What he had seen most vividly was the smiling reverence of those people for each other, a seriousness veiled in joyfulness, never austere or sombre. Except in that one boy’s glance back at the temple, where he had seen in that face a look of sadness like grey stone, as momentarily he saw the horror that goes on behind those bronze doors. He realised that all these joyful and gracious people knew full well of these horrors, and that this was the reason for their kindness and respect for one another. How could unkindness be possible, knowing what darkness finally awaits each and every one of us? Pity we might feel, and from this follows tenderness and love for our fellow sufferers. A taboo on all solemn talk of death, since death we will all know soon enough.

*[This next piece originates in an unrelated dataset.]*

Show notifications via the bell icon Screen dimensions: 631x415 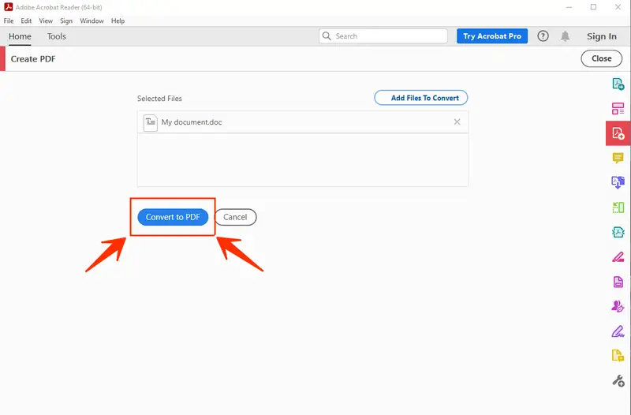click(x=566, y=36)
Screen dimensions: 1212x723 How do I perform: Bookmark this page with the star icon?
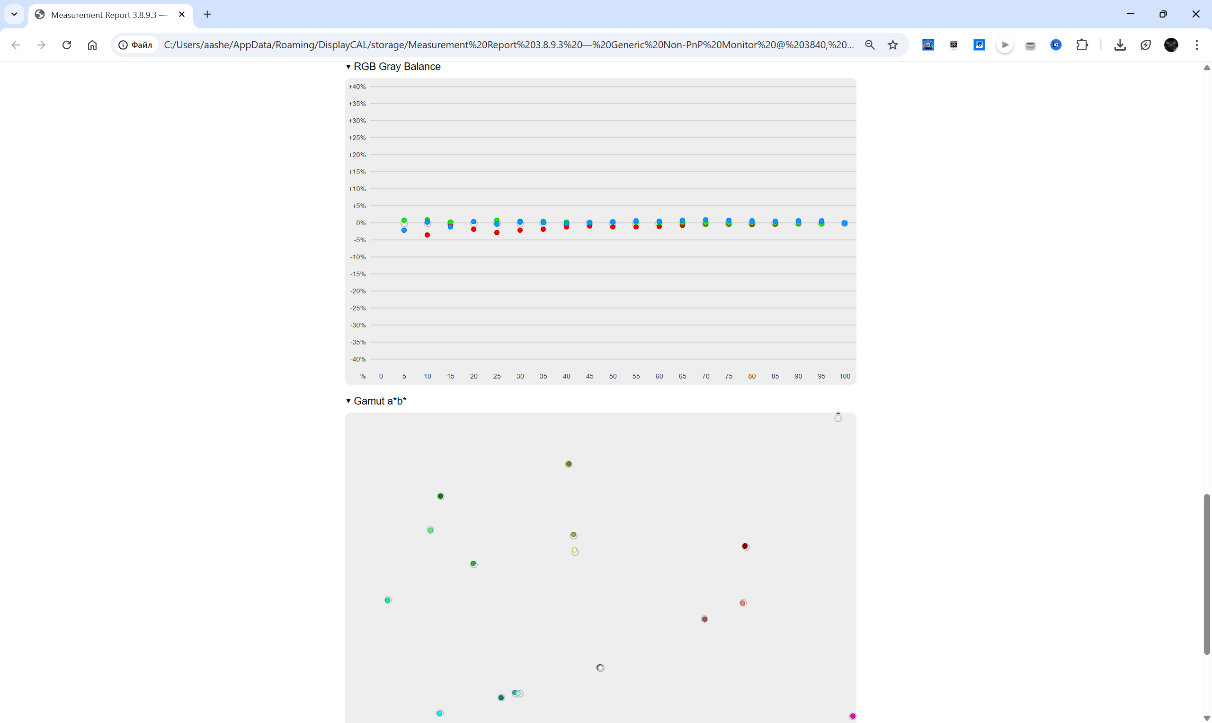893,45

Already the dream fading, and what he saw so clearly he could articulate it, and declare himself for love over death, virtue over despair and abandon, is now become perhaps something instinctive that belongs to him, that will perhaps be visible in a joyfulness and tenderness almost imperceptible.
And yet … Hans was already full of good will and kindness for his fellow sufferers, with his friendly manner and compassion for the sick and dying. So what can have changed? Perhaps the dream was never a sign for him to change, but a reflection of what he already was.
(I’ve been reading Thomas Mann’s The Magic Mountain, translated by H.T. Lowe-Porter.)